● **MATERIAL PROVIDED**:
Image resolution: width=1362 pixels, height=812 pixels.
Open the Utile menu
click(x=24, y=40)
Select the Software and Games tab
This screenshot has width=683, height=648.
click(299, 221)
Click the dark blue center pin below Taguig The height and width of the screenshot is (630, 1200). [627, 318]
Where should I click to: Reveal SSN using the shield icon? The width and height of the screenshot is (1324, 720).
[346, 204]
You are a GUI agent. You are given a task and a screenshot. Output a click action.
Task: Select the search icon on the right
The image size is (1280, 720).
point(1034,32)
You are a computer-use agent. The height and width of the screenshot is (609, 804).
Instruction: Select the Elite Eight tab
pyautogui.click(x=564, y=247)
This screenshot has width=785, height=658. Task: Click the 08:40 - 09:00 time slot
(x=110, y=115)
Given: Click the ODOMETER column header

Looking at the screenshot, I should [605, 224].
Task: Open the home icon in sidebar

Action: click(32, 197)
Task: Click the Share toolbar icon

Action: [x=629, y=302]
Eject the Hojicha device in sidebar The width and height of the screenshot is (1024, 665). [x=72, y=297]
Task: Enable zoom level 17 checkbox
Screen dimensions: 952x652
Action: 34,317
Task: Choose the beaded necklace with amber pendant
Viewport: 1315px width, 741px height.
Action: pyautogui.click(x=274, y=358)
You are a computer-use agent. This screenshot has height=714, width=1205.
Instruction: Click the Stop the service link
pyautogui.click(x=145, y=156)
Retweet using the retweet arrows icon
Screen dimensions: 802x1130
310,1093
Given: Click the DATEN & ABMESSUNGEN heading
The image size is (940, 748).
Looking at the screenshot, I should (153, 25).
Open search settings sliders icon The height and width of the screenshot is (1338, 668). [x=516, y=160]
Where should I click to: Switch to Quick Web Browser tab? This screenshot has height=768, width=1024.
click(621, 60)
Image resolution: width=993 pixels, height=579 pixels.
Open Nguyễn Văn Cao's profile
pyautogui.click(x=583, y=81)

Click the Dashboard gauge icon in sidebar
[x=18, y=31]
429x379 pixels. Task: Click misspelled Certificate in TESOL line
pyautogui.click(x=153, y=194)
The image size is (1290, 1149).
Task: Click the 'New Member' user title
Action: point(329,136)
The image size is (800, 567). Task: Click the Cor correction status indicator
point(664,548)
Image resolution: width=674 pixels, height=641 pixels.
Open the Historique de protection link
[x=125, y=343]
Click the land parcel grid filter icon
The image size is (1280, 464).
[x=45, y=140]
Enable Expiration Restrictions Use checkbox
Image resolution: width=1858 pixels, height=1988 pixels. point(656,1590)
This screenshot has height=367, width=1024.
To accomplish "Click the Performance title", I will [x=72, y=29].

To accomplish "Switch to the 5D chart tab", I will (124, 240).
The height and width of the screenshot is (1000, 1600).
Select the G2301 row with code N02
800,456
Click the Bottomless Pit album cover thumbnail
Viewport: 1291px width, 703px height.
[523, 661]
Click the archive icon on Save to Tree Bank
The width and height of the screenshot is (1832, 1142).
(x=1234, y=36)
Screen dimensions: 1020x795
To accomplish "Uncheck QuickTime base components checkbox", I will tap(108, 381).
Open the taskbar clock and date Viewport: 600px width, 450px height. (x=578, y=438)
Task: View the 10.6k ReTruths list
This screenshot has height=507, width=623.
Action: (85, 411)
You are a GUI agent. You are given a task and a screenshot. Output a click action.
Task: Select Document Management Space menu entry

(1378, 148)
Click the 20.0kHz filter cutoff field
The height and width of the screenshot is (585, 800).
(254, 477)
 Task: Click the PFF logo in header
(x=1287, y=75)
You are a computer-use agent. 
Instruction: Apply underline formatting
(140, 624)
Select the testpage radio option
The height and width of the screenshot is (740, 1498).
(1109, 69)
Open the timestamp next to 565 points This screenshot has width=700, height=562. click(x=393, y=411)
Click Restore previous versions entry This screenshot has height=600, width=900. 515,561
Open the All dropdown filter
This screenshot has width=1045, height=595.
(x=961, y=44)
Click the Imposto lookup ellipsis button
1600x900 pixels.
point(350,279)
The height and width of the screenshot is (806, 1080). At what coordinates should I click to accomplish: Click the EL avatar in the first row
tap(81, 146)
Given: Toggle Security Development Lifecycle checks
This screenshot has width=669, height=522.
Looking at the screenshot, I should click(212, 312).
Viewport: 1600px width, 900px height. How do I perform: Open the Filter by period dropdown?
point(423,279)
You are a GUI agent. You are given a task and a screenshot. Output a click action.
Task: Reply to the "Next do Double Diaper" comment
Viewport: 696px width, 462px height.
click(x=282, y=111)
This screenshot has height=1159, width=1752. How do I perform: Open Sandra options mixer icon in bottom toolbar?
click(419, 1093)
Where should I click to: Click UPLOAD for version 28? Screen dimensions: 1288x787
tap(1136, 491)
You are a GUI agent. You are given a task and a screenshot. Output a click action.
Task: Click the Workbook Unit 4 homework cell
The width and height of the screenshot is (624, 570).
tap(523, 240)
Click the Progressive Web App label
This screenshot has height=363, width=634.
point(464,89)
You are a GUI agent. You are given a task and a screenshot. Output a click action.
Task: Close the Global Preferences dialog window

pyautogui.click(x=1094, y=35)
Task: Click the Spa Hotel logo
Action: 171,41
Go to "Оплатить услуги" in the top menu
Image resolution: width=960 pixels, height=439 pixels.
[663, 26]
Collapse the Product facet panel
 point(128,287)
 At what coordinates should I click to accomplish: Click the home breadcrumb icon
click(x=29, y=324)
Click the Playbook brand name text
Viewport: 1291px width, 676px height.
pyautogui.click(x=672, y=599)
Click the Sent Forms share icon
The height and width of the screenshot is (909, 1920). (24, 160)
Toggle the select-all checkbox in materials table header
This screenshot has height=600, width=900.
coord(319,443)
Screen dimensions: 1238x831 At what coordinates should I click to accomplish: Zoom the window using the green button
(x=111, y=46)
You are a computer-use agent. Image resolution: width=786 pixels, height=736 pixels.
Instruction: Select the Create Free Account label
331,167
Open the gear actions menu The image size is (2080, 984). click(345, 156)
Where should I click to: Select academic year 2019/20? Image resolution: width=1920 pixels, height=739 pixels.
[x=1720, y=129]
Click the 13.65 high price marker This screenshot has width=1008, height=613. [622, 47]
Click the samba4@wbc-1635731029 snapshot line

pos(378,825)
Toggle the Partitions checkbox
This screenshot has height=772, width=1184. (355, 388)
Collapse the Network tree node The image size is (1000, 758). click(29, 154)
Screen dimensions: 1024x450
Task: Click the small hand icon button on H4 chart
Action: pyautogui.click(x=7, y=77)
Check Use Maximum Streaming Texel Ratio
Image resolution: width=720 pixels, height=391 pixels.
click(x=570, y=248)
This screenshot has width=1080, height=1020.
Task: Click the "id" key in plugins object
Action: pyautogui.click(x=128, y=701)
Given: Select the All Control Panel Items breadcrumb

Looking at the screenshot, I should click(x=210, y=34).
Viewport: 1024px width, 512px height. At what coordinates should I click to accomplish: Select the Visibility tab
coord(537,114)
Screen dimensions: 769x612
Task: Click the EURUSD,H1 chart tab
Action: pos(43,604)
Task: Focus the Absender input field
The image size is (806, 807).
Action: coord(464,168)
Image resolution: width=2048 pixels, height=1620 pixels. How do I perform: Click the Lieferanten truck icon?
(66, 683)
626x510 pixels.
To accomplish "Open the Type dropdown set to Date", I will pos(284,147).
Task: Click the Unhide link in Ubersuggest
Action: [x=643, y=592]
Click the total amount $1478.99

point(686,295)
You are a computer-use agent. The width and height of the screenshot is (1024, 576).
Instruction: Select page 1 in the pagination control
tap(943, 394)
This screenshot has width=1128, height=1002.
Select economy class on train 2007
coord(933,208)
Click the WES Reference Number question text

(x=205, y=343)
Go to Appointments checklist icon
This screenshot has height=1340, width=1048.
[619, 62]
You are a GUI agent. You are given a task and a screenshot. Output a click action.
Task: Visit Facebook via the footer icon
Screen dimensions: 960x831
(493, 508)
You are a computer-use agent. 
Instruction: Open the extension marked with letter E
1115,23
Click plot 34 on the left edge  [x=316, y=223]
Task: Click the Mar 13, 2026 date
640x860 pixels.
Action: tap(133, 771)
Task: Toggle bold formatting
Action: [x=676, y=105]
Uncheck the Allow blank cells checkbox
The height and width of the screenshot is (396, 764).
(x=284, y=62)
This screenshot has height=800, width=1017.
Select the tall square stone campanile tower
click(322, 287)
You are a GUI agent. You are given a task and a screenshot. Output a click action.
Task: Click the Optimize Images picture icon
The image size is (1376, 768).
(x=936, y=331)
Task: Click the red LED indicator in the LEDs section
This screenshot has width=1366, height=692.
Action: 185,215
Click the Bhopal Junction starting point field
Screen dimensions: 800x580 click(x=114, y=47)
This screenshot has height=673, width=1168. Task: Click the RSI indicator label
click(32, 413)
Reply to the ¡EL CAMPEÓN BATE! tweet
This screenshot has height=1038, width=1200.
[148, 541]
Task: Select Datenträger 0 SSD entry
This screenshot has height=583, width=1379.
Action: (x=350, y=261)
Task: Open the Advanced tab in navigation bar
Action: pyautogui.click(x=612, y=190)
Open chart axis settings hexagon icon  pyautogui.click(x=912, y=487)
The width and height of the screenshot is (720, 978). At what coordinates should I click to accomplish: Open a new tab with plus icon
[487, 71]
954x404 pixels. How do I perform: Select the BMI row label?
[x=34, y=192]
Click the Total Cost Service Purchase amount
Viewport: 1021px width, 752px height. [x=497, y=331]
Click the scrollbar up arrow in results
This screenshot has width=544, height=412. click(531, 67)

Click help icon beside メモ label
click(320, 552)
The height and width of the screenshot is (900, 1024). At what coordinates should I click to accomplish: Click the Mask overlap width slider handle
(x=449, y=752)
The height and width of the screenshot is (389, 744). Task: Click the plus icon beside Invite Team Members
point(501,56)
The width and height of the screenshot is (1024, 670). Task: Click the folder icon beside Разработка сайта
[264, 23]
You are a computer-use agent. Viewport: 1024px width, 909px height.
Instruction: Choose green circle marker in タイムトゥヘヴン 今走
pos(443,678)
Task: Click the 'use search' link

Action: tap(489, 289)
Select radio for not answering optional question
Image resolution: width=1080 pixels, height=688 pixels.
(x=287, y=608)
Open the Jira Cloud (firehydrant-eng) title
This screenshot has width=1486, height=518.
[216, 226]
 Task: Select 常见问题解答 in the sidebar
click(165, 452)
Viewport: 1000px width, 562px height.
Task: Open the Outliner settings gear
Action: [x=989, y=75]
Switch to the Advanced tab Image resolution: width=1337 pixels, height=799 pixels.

● **WORK ITEM**: The lines holding the string "Uncheck" in the listing above are what you should copy out.

● **ANSWER AREA**:
To accomplish "Uncheck QuickTime base components checkbox", I will tap(108, 381).
Uncheck the Allow blank cells checkbox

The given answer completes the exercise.